All of this may sound very begginer level and easy to implement, and it is, but I ran the code and EVERY vaule I set to "e" runs the if part.
Here is code:
var e;
e=parseFloat(prompt("Input e",""));
if(e!=1 || e!=2 || e!=3)
{
alert("put again E");
}
else
{
//whatever
}
In English you said "not 1 or 2 or 3", but that is written as !(e == 1 || e == 2 || e == 3); or, you could go with the logically equivalent "not 1, and not 2, and not 3", expressed as e != 1 && e != 2 && e != 3.
What you wrote is "not 1 or not 2 or not 3". If the value is 1, then it is not 2 (and also not 3), so "not 1 or not 2 or not 3" is still true. In fact, it is true for any value, because at least two of those (if not all three) will be true.
It's because || means or.
if(e!=1 || e!=2 || e!=3)
If you input e = 1 you will have
if(false OR true OR true)
which of course, evaluates to true.
You want &&, which means and, resulting in:
if(e!=1 && e!=2 && e!=3)
if you want to maintain your code structure. Or you could take the advice of the others, and put your "else" code into the "if" block and use ==.
Since e can't have the value of 1,2 and 3 simultaneously, your condition is always going to evaluate to true. your version reads
if the value is different from 1 or different from 2 or different from 3 then do this.
So you will need to change it to something that reads more like
if the value is not either 1 or 2 or 3 then
if(!(e == 1 || e == 2 || e == 3)){...}
or you could do
if(e != 1 && e != 2 && e != 3){...}
which would read
if the value isn't 1 and isn't 2 and isn't 3
The result of those two options would be the same.
You should use == rather than != like:
if(e==1 || e==2 || e==3)//then re enter value
With your if, you mean if e is neither of 1,2,3 then ask user to reenter the value.
The reason is simple. If for example you input the value 1 the first part of your condition returns false, but the other 2 parts return true, then the condition can be read like this:
if( false || true || true ) {
...
}
So no matter what input, there will always be 2 true values against a false value. To get what you want, use && instead of ||.

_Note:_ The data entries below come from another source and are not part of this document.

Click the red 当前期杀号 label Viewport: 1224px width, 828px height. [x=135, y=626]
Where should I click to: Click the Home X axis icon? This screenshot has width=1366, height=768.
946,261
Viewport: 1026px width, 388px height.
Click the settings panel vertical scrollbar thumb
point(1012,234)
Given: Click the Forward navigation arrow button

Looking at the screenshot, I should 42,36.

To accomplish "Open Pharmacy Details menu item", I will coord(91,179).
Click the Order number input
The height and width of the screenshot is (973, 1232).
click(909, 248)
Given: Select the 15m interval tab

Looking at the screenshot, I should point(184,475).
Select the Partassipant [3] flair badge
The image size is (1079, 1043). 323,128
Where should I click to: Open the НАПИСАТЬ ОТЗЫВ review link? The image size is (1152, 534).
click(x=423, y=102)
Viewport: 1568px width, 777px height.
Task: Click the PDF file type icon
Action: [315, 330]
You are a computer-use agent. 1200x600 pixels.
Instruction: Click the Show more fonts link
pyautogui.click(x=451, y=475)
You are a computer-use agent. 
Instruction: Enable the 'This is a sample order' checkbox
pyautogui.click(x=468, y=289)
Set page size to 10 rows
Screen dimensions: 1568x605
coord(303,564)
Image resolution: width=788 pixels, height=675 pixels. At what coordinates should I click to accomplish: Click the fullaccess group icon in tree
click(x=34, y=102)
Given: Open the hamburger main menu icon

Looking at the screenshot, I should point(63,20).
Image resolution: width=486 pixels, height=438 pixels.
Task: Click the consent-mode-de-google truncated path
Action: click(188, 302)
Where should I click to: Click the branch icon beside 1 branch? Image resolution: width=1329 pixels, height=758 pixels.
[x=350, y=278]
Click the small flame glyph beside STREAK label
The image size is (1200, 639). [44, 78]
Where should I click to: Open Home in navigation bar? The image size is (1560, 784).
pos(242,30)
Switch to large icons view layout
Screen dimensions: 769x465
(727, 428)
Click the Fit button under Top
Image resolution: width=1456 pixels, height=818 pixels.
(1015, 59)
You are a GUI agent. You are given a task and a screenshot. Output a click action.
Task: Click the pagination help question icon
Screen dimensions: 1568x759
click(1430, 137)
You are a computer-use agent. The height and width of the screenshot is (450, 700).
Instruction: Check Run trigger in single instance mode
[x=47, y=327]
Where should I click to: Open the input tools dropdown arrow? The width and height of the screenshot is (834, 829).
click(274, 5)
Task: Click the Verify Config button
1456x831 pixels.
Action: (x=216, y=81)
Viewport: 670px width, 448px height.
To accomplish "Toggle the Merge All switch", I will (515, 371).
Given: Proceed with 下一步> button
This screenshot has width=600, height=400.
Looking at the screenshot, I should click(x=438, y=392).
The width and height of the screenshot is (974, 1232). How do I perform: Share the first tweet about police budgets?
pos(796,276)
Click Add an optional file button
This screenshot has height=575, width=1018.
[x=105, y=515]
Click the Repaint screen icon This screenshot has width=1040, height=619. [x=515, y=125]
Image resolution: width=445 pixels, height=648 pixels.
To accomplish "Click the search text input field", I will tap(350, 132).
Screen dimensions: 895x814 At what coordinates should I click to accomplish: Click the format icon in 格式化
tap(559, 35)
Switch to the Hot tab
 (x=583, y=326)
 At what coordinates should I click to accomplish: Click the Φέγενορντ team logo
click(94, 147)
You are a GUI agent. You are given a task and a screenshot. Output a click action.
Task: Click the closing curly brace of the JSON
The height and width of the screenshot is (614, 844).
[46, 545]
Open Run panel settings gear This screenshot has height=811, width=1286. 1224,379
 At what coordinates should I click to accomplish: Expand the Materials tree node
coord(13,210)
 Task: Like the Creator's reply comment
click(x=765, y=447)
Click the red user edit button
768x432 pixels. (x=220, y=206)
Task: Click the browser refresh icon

When should you use parentheses inside an if statement's condition?

I have a if condition like so:
$(document).ready(function(){
var name = 'Stack';
var lastname = 'Overflow';
if( name == 'Stack' && lastname == 'Overflow' )
alert('Hi Stacker!');
});
So my alert is fired...
If I put my condition inside a brackets like this:
$(document).ready(function(){
var name = 'Stack';
var lastname = 'Overflow';
if( (name == 'Stack') && (lastname == 'Overflow') ){
alert('Hi Stacker!');
}
});
My alert is also fired...
My question is: When and why I should use parentheses inside my if condition? Thank you!
There is no much difference in your example.
You can read that for reference
Operator Precedence (JavaScript)
You use it to force associations, in your example this won't change anything. But consider this case:
A and B or C
is a lot different from
A and (B or C)
Here you would be preventing the expression from being understood as (A and B) or C which is the natural way javascript and maths do things.
Because of operator precedence :
https://developer.mozilla.org/en-US/docs/Web/JavaScript/Reference/Operators/Operator_Precedence
you'd better read this if you want more details
But basically == (equality) weights more than && (logical-and) , so A == B is evaluated before C && D given
C <- A == B
and
D <- E == F
so adding parenthesis to C or D dont matter,in that specific situation.
Brackets can be used, if multiple conditions needs to be checked.
For ex: User is also a Stacker if full name is 'StackOverflow' then add another condition with 'Or' operator.
if(((name == 'Stack') && (lastname == 'Overflow')) || FullName =='StackOverflow')
As you can see, name and last name are placed inside one bracket meaning that it gives a result either true or false and then it does OR operation with FullName condition.
And having brackets around name, lastname and fullname fields are optional since it doesn't make any difference to the condition. But if you are checking other condition with FullName then group them into bracket.
Brackets are never required in such situations.
Of course, try to read first solution (without) and second solution (with). Second one it's clear, fast-readable and easy to mantain.
Of course if you have to change precedence (in this case you just have an AND condition, but what if you need and AND and an OR? 1 and 2 or 3 priority changes between "(1 and 2) or 3" - "1 and (2 or 3)"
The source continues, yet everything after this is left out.